Thursday of the XVIII week in Ordinary Time, year II
Living an undivided life is always a challenge.
Today’s Old Testament readings speak of the division in the people of Israel between the laws that they had accepted in the covenant with God and what was actually going on in their hearts, which were not fully with God. Because of this internal division of their minds and their hearts, they ended up breaking the covenant. The psalmist asks God to clean and transform his heart, and that’s what God promises to do in the reading from the book of Jeremiah.
In the reading from the Gospel of Matthew, we see that this inconsistency of head and heart continues. Saint Peter has come to believe that Jesus is “the Christ, the Son of the Living God”. Yet, moments later he refuses to accept the divine plan that Jesus foretells. He loves the Lord, but in a human way, so he is inconsistent when it comes to applying his faith to his actions.
We all have this internal division to some degree.

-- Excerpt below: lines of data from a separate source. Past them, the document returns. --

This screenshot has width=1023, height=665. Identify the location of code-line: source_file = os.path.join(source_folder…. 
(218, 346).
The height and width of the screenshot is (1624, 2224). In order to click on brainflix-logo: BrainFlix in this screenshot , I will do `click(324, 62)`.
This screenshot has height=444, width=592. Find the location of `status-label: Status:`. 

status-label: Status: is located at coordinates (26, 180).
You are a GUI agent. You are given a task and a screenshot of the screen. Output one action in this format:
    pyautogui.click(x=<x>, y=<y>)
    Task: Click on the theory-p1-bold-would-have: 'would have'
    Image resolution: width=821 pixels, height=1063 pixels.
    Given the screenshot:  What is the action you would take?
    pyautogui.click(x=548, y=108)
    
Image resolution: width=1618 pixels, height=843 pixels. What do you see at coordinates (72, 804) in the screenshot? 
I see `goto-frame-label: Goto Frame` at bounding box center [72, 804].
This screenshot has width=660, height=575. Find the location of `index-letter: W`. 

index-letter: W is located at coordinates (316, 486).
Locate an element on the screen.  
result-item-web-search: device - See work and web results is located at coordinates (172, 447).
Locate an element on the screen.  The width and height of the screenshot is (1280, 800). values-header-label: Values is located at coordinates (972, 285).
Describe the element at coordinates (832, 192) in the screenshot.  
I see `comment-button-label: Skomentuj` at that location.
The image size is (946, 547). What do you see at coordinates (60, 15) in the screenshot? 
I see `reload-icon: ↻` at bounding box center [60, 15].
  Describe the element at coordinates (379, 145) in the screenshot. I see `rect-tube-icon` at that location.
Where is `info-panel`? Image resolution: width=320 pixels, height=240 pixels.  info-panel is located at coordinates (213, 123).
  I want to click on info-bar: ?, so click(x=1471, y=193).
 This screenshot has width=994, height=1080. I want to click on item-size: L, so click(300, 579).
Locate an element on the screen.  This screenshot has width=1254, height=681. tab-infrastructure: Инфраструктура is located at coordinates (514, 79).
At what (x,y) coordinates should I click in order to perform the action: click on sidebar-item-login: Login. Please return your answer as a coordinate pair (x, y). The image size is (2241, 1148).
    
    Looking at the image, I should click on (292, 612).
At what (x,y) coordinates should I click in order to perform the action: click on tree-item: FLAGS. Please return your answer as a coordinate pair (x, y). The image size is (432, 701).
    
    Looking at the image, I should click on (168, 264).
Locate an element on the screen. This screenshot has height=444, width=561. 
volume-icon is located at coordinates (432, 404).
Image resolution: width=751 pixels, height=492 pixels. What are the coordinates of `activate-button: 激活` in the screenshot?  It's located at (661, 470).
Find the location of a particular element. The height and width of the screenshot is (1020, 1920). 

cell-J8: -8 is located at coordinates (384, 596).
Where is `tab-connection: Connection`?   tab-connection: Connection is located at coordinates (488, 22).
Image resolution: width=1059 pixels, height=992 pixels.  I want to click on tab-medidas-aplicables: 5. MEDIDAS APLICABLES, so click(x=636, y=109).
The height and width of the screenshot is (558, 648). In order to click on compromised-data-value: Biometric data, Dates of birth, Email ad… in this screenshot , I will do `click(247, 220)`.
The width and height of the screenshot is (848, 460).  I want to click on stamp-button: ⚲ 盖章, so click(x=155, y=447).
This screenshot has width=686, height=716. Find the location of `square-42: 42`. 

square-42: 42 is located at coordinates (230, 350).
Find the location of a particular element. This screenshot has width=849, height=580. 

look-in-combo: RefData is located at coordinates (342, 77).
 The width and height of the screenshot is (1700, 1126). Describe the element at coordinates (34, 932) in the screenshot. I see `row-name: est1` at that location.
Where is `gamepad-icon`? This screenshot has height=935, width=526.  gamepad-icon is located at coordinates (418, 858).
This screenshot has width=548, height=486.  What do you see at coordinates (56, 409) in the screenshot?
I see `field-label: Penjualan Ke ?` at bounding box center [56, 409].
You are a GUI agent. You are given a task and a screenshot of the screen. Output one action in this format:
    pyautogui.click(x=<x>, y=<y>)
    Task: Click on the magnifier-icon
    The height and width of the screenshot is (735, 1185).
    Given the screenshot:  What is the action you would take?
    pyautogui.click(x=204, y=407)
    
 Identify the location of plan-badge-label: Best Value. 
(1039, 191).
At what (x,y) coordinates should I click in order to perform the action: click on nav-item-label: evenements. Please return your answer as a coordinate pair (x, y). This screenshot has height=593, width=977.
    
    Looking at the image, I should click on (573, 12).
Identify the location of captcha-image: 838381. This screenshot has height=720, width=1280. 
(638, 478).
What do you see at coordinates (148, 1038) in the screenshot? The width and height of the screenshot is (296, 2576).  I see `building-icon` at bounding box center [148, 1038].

Every time we sin, we reveal that our minds and our wills are not totally aligned with our faith and with each other.
Now, each one of us has our own strengths and weaknesses according to our personality and habits. I invite us all to individually “map out” in our minds the regions of our lives where there is consistency between what we believe and what we do, and where the theory and the reality do not line up. We could consider the areas of inconsistency as enemy territory that we need to conquer for Christ. Or, to use a less military analogy, think of them as the rooms of our spiritual house that need to be cleaned before Christ can fully inhabit them.
We can only live an undivided life if we honestly recognize where that unity of will, reason and faith is missing in our lives, and open our hearts and minds in prayer to God’s grace. Then God will be able to transform us as he transformed the headstrong and inconsistent man named Simon into St Peter, the Rock on whom he built his Church.